** Record excerpts follows **

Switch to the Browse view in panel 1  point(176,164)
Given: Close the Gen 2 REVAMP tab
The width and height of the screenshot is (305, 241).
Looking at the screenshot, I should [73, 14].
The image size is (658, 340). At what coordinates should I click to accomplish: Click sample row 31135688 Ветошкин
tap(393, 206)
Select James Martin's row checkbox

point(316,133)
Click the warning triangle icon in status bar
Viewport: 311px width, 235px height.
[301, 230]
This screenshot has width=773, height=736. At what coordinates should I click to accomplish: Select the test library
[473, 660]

** End of Record excerpts **
** Record excerpts follows **

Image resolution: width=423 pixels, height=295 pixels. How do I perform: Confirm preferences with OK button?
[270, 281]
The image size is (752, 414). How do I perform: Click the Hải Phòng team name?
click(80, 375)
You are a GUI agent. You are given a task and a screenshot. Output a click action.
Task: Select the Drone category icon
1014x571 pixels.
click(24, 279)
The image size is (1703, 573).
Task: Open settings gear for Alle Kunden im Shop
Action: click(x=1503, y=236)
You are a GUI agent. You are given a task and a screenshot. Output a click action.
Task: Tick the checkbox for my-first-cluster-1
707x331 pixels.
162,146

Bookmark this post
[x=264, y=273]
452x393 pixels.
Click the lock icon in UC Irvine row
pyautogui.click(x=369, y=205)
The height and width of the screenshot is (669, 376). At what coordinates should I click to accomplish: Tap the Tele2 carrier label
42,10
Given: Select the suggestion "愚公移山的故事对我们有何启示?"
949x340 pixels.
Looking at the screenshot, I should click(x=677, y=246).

** End of Record excerpts **

[Directions for this task] Taking the material above, extract exactly and only the lines from the line with "707x331 pixels." to the line with "Given: Select the", inclusive of both.

[Written answer]
707x331 pixels.
162,146

Bookmark this post
[x=264, y=273]
452x393 pixels.
Click the lock icon in UC Irvine row
pyautogui.click(x=369, y=205)
The height and width of the screenshot is (669, 376). At what coordinates should I click to accomplish: Tap the Tele2 carrier label
42,10
Given: Select the suggestion "愚公移山的故事对我们有何启示?"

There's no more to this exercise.